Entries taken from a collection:
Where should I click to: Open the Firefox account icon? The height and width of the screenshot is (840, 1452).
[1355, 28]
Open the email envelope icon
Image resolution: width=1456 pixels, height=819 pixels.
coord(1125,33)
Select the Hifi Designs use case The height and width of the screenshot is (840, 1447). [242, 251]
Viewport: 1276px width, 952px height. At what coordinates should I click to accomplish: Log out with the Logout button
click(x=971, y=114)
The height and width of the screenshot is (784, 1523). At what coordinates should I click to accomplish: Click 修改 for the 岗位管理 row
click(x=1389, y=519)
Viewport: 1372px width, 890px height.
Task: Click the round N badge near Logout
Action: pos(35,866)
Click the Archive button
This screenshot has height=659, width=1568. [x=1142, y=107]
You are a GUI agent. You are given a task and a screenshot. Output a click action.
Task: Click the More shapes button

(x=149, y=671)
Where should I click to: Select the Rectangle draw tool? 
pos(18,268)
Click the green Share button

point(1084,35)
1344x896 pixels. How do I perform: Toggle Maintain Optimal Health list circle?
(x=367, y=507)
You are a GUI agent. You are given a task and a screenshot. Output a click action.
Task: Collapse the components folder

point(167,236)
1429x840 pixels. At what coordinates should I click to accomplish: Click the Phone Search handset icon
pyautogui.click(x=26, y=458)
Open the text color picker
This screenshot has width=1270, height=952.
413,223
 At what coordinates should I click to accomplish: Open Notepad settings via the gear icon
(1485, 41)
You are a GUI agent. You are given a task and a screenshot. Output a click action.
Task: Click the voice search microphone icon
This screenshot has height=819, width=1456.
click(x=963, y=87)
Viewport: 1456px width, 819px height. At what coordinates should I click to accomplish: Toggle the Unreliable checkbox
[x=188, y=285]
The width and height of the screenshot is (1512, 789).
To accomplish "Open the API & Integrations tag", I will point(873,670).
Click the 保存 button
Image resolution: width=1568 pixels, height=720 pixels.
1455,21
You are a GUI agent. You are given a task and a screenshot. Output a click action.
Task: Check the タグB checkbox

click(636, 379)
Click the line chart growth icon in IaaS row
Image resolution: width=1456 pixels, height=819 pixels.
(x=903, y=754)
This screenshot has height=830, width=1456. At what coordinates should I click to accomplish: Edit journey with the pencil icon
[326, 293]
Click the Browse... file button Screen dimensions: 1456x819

Work required: Your answer should be the lines above from the one containing "At what coordinates should I click to accomplish: Open" through the one containing "The width and", copied exactly and with both ends kept.

Expected output:
 At what coordinates should I click to accomplish: Open Notepad settings via the gear icon
(1485, 41)
You are a GUI agent. You are given a task and a screenshot. Output a click action.
Task: Click the voice search microphone icon
This screenshot has height=819, width=1456.
click(x=963, y=87)
Viewport: 1456px width, 819px height. At what coordinates should I click to accomplish: Toggle the Unreliable checkbox
[x=188, y=285]
The width and height of the screenshot is (1512, 789).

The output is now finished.